A leading Cambodian opposition politician has been sentenced to two years in prison and banned from politics for life after being convicted of the crime of “inciting social unrest.”
Sun Chanthy, 44, the former president of the Nation Power Party (NPP), was convicted by judges at Phnom Penh Municipal Court on Thursday. He was also ordered to pay a fine of 4 million riel ($994) and was stripped of his right to vote or run for office in any future election.
Chanthy was arrested at Phnom Penh International Airport in May after he returned from meeting Cambodian overseas workers in Japan, the local human rights group Licadho reported at the time. The charge was connected to criticisms that he posted on social media of the government’s policy on issuing “poverty cards,” which allow poor Cambodians to receive free medical treatment and other welfare benefits. In a statement at the time, the Ministry of Justice said that Chanthy had “twisted information” to suggest that the cards would only be available to those who join the ruling Cambodian People’s Party (CPP).
Rong Chhun, a longtime nationalist and labor rights activist who is an advisor to the NPP, told Radio Free Asia (RFA) that the court’s decision was “based on political influence.“ He added, ”Those who are being jailed in Cambodia are those who want to restore Cambodia’s reputation and respect of human rights and democracy.”
Chanthy’s lawyer Choung Choungy said that the punishment was severe and that his client’s comments were intended as “constructive criticism for the development.” But for Prime Minister Hun Manet’s government, which views any dissent as a sign of subversion – even as an incipient stirring of “color revolution” – “constructive criticism” is a contradiction in terms. For nearly a decade, the CPP government, with growing diplomatic and economic backing from China, has steadily constricted the bounds of acceptable political discourse. During that time, it has attempted to oppress, divide, and demoralize the Cambodian opposition, which has long ceased to pose much of a political challenge.

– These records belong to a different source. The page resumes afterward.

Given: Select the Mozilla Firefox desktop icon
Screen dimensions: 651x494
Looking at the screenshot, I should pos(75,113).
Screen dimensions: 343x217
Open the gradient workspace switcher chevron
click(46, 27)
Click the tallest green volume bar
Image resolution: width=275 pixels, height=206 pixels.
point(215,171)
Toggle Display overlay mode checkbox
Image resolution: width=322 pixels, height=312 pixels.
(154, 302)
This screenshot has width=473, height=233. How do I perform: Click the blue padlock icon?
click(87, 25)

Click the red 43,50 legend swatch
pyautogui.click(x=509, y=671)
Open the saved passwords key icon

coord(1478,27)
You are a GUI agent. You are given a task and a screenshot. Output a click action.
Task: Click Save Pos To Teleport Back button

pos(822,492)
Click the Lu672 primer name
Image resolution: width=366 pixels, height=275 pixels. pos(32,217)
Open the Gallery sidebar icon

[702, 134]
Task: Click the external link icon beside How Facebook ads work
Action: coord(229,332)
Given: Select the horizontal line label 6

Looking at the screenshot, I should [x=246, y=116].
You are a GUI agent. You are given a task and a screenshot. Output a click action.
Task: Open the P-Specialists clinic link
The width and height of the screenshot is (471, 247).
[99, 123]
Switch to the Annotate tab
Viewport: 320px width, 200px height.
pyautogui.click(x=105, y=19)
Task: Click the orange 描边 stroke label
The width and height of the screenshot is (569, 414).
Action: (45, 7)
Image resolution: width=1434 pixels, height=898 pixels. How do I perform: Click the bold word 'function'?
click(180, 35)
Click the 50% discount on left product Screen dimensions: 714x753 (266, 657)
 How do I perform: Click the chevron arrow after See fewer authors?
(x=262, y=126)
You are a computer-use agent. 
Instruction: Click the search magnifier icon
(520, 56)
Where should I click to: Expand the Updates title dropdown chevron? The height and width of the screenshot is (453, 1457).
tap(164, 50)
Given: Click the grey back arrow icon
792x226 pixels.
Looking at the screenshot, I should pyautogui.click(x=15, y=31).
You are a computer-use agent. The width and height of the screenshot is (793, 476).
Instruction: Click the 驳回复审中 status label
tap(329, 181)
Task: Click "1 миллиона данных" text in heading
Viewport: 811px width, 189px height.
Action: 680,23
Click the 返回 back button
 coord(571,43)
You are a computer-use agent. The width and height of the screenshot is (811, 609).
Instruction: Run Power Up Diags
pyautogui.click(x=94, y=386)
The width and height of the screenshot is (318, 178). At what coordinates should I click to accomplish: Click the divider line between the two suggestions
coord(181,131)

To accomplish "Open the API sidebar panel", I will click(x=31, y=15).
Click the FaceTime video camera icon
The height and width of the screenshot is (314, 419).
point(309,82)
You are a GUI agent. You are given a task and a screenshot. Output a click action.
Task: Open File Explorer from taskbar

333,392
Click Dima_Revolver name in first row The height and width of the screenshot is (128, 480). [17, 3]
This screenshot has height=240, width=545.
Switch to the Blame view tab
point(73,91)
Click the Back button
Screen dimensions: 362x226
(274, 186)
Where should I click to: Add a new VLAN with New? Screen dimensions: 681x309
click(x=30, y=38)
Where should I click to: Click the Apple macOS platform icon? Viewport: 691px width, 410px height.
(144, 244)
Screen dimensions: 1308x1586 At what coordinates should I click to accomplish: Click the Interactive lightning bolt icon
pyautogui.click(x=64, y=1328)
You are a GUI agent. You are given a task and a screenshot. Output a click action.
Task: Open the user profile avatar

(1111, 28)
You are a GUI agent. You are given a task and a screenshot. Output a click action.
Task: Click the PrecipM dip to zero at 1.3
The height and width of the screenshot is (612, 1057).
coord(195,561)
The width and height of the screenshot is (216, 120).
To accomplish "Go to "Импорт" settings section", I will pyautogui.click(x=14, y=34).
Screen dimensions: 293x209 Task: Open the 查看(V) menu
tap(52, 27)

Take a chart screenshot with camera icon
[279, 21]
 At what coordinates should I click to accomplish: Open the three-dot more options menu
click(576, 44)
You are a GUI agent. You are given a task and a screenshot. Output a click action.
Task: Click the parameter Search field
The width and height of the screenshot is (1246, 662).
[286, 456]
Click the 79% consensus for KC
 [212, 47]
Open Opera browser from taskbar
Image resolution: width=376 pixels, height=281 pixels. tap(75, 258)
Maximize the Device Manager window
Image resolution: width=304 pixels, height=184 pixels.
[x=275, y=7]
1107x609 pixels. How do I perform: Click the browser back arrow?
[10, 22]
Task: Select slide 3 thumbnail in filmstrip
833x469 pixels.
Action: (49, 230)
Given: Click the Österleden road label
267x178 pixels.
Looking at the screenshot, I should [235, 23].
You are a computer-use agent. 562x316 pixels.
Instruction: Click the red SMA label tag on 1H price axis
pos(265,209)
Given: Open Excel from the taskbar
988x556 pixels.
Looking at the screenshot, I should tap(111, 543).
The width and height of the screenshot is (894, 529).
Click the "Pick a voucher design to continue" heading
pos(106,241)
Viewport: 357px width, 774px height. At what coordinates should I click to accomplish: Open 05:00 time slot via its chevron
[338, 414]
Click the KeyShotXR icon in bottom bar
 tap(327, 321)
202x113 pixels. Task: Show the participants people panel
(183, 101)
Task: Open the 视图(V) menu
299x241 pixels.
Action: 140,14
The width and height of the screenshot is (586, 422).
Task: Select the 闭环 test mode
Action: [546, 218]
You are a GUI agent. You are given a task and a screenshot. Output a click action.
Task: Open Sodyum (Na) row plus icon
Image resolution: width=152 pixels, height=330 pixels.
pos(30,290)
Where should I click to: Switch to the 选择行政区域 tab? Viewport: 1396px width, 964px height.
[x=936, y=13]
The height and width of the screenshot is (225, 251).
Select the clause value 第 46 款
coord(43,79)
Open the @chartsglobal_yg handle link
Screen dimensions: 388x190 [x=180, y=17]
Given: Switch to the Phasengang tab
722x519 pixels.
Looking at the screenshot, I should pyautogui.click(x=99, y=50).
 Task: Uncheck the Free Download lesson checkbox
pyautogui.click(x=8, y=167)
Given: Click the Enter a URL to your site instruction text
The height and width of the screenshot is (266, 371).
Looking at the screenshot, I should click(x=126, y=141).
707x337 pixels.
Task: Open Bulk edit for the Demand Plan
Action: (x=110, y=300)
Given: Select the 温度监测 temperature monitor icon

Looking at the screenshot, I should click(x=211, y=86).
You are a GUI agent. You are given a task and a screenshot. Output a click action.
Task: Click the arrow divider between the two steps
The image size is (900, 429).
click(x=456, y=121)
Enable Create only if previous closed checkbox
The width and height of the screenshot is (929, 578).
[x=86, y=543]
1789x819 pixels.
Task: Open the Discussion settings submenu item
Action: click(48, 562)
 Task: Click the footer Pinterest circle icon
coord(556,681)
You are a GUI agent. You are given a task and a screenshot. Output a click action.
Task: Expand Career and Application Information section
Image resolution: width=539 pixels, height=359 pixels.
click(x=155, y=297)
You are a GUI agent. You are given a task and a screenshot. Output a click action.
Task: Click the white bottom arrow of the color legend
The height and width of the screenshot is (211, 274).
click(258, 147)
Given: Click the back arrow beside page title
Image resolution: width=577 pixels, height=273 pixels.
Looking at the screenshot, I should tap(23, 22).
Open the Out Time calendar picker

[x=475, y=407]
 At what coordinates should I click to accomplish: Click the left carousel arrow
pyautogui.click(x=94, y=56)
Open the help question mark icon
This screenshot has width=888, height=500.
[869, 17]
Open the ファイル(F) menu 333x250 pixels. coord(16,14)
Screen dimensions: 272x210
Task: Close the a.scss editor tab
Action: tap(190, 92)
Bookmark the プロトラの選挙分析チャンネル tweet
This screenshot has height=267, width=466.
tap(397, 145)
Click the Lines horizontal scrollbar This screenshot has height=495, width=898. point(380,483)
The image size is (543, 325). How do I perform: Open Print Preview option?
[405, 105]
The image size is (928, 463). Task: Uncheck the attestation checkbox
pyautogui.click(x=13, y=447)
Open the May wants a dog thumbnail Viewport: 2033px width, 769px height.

Sun Chanthy was one of the co-founders of the NPP, which was formed in October 2023 as a de facto successor to the Candlelight Party, which was arbitrarily excluded from participating in the national election in July of that year. While the Candlelight Party still exists, many of the party’s senior leadership have since migrated to the NPP, whose logo – an illuminated lightbulb – was intended as an “upgrade” on the Candlelight Party’s eponymous emblem.
The Candlelight Party had itself attempted to take up the mantle of the Cambodia National Rescue Party, which was dissolved by the courts in late 2017 after strong performances in the national election of 2013 and the commune elections in 2017. However, its emergence in late 2021 opened up a latent divide between supporters of Sam Rainsy, the grey eminence of the Cambodian opposition, with whom the Candlelight Party is closely associated, and Kem Sokha, who is currently serving a lengthy term of house arrest on flimsy treason charges.
Despite the steady diminution of the power of the Cambodian opposition, which is now divided between the NPP and the Candlelight Party, and various other political micro-parties, the CPP government has continued to subject its opponents to steady pressure, often via the medium of the country’s political captured courts. Most notably, it recently arrested scores of opposition activists who led a campaign against a long-standing economic agreement with Laos and Vietnam, accusing the government of ceding territory and natural resources to Vietnam.
The sentence handed down against Sun Chanthy last week provides yet more evidence that the advent of Hun Manet, who took over from his father Hun Sen last year, has done little to slow the political crackdown that has now persisted for nearly a decade. It also demonstrates the CPP’s determination to extend its dominance to the outer limits of the Cambodian state and to efface the limited political freedoms that were created by a U.N. peacekeeping mission in the early 1990s.